God cannot be used to justify fanaticism: Pope

Regensburg, Germany - Pope Benedict held an open air mass on Tuesday in the town where he had hoped to spend his retirement and rejected the use of God's name to justify hatred and fanaticism.

Speaking to several hundred thousand people gathered in a field outside this Bavarian city, he also re-stated his position that science could not provide an explanation of the origins of the world that would exclude God's role.

The 79-year Pope, looking fit and wearing gold and white vestments on the fourth day of his trip home, celebrated mass from a huge altar platform topped by a white canopy.

An enthusiastic crowd estimated by police at more than 260,000 waved yellow and white Vatican flags as the Pope arrived. Organizers had expected up to 350,000 people.

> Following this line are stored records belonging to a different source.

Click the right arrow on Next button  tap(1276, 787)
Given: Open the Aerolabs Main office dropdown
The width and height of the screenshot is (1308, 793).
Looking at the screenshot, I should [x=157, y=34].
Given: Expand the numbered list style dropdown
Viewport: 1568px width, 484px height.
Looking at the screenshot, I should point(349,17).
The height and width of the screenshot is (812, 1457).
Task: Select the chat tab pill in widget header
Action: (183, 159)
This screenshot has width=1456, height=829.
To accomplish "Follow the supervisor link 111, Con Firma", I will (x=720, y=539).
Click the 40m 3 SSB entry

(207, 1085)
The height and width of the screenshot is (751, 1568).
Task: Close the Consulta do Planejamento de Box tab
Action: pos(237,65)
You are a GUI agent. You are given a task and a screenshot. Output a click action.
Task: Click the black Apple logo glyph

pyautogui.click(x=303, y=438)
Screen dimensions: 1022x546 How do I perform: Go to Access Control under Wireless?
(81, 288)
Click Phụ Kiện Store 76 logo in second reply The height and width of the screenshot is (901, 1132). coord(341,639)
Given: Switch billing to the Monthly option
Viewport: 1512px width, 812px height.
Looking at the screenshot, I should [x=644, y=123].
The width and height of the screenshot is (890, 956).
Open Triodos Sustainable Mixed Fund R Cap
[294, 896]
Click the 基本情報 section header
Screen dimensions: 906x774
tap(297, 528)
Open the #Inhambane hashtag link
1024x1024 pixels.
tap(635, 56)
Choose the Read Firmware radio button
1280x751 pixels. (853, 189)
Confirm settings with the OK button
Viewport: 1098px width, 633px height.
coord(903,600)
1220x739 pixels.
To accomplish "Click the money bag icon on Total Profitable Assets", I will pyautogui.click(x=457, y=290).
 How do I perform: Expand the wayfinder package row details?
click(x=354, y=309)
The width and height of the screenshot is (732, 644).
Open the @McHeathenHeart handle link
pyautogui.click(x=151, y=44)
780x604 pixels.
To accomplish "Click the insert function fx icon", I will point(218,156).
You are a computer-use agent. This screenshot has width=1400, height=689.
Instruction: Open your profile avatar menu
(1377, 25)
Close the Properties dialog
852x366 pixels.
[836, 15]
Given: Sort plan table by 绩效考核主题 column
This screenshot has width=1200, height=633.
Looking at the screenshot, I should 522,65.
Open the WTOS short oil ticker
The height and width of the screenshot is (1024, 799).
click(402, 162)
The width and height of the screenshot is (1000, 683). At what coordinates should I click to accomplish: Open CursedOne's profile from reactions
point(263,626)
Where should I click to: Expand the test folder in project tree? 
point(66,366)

The Pope said that Christians believed in a loving God who showed himself to the world in the person of Jesus Christ.

Christians had learned to recognize "the ways that God's image can be destroyed by hatred and fanaticism," he said.

"It is important to state clearly the God in whom we believe and to proclaim confidently that this God has a human face."

The Pope did not name any religion but in the past he has called on Muslim leaders to help defeat terrorism by teaching that violence could not be used in God's name.

Last week, he said no one had the right to use religion to justify terrorism and urged greater inter-religious dialogue to stop the cycle of hate and vendetta from infecting future generations.

On Monday, he prayed for the victims of the September 11 on the fifth anniversary of the attacks against the United States.

In his homily, the Pope also said attempts in history to deny God's existence through the use of reason had failed.

NO RETIREMENT ANYMORE

Regensburg is the medieval city where the Pope taught theology from 1969 to 1977 and hoped to return in retirement from Vatican service to write one last major theological work.

As Cardinal Joseph Ratzinger, he twice asked

Pope John Paul to let him retire from his job as the Vatican's top doctrinal official, but John Paul refused.

On Wednesday the Pope will spend what the Vatican calls a "private day" in the area which will include a visit to the house in the Regensburg suburb where he had hoped to retire.

"This is the event of the century here," said Elfriede Sontag, 54, who attended the mass with her family.

"Having a Bavarian Pope is a great feeling. In a way this is about the atmosphere and being together rather than about being too serious about religion," she said.

In another section of his homily, the Pope also spoke of the relationship between science and religion.

He said that since the enlightenment in the 18th century, some sectors of the scientific world had tried to seek "an explanation of the world in which God would be unnecessary."

He added: "When God is subtracted, something does not add up for man, the world, the whole vast universe."

Reiterating some of his past statements, Benedict dismissed the notion that man and reason could be "nothing more than a chance result of evolution."

On Tuesday afternoon the Pope was due to deliver a major lecture to scientists at the university where he once taught and preside at an ecumenical vespers service with representatives of other Christian denominations and local Jewish leaders.